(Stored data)
——

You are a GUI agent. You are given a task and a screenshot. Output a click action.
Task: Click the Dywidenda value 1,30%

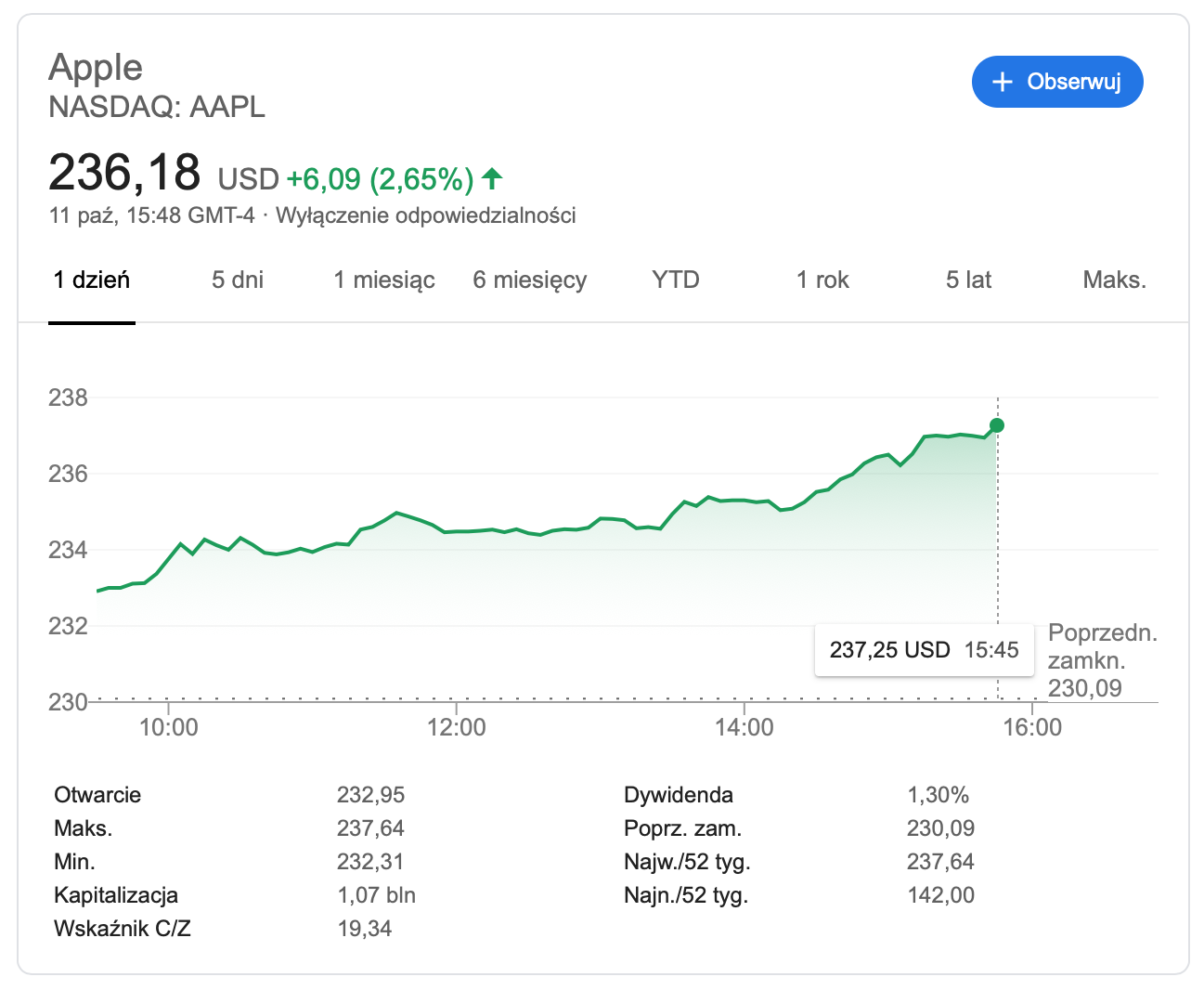(938, 795)
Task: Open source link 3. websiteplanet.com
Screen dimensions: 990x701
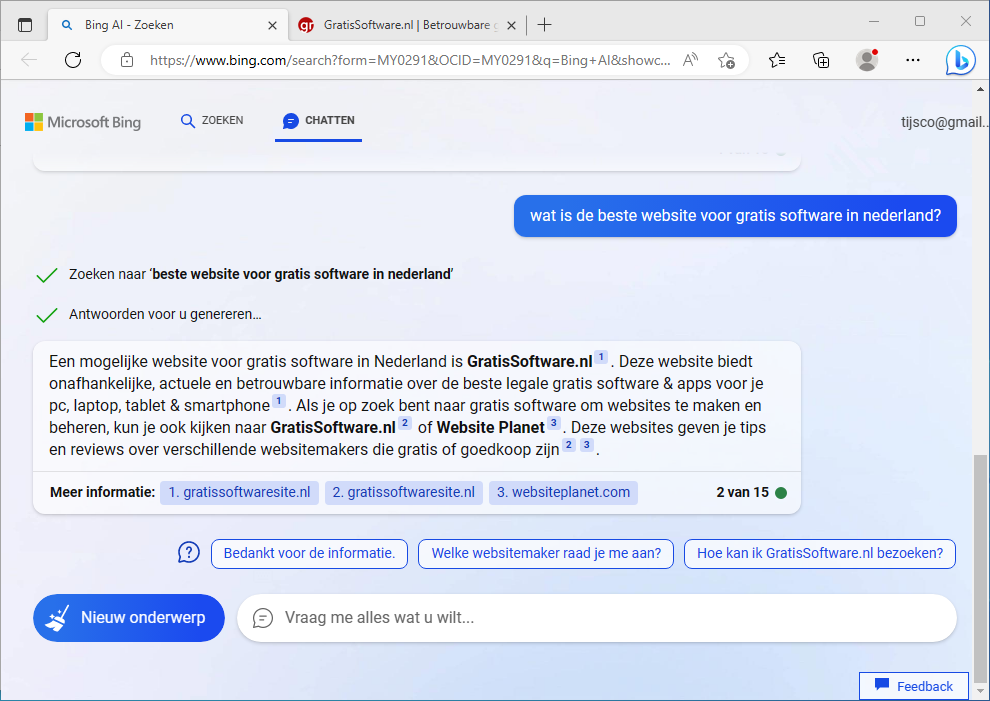Action: [x=563, y=492]
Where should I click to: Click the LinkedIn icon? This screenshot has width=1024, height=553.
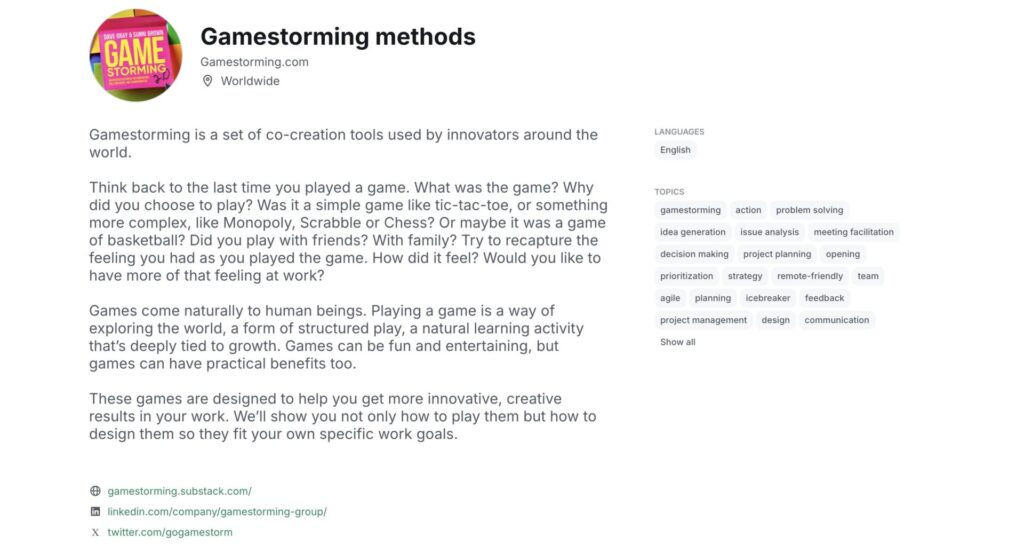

——

All of the lines above should be retyped precisely, apart from the pictures.

= Response to the task =
You are a GUI agent. You are given a task and a screenshot. Output a click action.
Task: Click the Dywidenda value 1,30%

(938, 795)
Task: Open source link 3. websiteplanet.com
Screen dimensions: 990x701
Action: [x=563, y=492]
Where should I click to: Click the LinkedIn icon? This screenshot has width=1024, height=553.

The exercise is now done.